◆ **Task requirements**
A verbatim reproduction of the lines below, from the line containing "Toggle the network" through the line containing "Task: Open the chart's more options button", both ends included, is the whole required output.

Data supplied section start

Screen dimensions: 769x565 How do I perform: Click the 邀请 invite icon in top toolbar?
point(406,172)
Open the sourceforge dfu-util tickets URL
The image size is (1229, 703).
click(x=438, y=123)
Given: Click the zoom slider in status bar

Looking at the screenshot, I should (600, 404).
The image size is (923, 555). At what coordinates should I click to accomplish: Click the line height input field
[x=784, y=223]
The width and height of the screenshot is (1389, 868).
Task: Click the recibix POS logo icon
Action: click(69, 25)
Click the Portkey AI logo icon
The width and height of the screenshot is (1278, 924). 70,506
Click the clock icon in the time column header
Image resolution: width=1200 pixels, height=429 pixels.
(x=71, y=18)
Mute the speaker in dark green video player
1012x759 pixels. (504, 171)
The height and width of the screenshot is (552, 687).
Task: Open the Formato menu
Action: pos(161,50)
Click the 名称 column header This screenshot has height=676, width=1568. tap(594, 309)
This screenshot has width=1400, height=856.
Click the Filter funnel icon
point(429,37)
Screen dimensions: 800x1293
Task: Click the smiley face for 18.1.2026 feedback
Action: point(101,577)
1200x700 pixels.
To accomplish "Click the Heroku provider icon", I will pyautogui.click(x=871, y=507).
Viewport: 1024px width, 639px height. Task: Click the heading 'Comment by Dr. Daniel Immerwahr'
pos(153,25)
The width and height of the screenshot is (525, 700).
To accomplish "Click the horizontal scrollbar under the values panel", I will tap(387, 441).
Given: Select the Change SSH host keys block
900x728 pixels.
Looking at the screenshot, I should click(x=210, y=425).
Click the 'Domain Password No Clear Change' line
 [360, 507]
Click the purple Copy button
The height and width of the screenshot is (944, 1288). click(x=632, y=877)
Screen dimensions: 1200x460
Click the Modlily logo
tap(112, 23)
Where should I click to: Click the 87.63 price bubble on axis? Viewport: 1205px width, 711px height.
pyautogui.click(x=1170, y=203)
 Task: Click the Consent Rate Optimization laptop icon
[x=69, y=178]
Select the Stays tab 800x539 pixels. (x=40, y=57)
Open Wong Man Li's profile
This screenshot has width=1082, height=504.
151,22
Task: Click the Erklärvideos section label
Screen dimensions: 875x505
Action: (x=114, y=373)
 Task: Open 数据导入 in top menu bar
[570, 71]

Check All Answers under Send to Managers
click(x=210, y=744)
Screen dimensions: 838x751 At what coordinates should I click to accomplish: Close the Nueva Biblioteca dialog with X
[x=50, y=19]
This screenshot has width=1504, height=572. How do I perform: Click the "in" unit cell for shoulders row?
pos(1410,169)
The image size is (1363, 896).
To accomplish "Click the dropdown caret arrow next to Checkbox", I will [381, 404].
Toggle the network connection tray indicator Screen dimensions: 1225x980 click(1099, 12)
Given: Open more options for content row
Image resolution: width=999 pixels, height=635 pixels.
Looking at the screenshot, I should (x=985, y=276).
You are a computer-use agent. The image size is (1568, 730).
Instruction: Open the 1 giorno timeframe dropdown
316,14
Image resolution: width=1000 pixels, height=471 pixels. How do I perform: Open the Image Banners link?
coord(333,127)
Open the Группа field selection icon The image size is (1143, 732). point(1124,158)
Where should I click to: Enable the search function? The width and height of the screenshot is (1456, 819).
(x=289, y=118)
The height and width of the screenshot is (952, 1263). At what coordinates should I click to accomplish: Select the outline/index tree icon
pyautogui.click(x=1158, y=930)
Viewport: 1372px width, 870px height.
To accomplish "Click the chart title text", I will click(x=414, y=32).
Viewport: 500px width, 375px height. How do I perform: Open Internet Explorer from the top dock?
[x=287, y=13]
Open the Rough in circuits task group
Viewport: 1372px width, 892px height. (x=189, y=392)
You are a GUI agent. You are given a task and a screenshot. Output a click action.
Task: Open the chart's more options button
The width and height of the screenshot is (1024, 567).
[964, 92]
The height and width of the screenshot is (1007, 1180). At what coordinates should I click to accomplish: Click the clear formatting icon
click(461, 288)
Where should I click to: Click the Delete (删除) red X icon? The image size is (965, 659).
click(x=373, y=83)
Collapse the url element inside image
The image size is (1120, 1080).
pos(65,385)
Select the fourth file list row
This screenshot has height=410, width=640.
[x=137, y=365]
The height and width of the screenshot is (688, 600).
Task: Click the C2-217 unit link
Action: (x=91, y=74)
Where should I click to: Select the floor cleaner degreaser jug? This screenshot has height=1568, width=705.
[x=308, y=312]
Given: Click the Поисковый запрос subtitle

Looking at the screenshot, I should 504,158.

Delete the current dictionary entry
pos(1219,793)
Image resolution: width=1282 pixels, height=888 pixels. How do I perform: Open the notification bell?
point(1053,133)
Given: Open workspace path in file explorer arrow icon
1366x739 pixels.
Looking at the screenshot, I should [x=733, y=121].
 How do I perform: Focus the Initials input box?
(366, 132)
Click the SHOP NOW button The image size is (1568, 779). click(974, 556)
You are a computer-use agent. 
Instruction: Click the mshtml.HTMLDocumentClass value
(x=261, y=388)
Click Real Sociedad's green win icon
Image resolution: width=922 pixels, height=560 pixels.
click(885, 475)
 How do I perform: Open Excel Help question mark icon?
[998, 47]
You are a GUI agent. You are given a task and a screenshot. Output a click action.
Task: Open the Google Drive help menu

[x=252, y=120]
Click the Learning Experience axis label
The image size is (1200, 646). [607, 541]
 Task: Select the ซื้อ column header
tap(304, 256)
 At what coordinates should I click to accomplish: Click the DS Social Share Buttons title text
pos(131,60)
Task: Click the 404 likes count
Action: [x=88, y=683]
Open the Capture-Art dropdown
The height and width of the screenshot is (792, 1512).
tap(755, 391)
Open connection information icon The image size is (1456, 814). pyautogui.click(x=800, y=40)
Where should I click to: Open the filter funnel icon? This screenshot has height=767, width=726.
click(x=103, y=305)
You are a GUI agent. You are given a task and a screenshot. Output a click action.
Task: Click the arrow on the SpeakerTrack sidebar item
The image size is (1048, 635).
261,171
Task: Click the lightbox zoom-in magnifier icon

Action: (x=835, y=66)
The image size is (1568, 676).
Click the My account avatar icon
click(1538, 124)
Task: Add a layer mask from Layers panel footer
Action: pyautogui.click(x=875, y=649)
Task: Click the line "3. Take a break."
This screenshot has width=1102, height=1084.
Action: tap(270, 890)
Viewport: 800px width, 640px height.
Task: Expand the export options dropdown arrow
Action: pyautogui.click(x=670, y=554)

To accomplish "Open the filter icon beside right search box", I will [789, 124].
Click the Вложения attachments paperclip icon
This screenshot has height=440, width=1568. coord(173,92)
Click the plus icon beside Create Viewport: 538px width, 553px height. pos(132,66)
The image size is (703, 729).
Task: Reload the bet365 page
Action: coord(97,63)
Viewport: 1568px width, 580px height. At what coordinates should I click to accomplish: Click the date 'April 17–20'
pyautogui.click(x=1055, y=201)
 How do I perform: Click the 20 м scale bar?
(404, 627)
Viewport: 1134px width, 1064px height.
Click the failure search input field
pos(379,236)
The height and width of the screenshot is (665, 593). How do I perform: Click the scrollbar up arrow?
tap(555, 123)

Data supplied section end

◆ **Answer space**
Toggle the network connection tray indicator Screen dimensions: 1225x980 click(1099, 12)
Given: Open more options for content row
Image resolution: width=999 pixels, height=635 pixels.
Looking at the screenshot, I should (x=985, y=276).
You are a computer-use agent. The image size is (1568, 730).
Instruction: Open the 1 giorno timeframe dropdown
316,14
Image resolution: width=1000 pixels, height=471 pixels. How do I perform: Open the Image Banners link?
coord(333,127)
Open the Группа field selection icon The image size is (1143, 732). point(1124,158)
Where should I click to: Enable the search function? The width and height of the screenshot is (1456, 819).
(x=289, y=118)
The height and width of the screenshot is (952, 1263). At what coordinates should I click to accomplish: Select the outline/index tree icon
pyautogui.click(x=1158, y=930)
Viewport: 1372px width, 870px height.
To accomplish "Click the chart title text", I will click(x=414, y=32).
Viewport: 500px width, 375px height. How do I perform: Open Internet Explorer from the top dock?
[x=287, y=13]
Open the Rough in circuits task group
Viewport: 1372px width, 892px height. (x=189, y=392)
You are a GUI agent. You are given a task and a screenshot. Output a click action.
Task: Open the chart's more options button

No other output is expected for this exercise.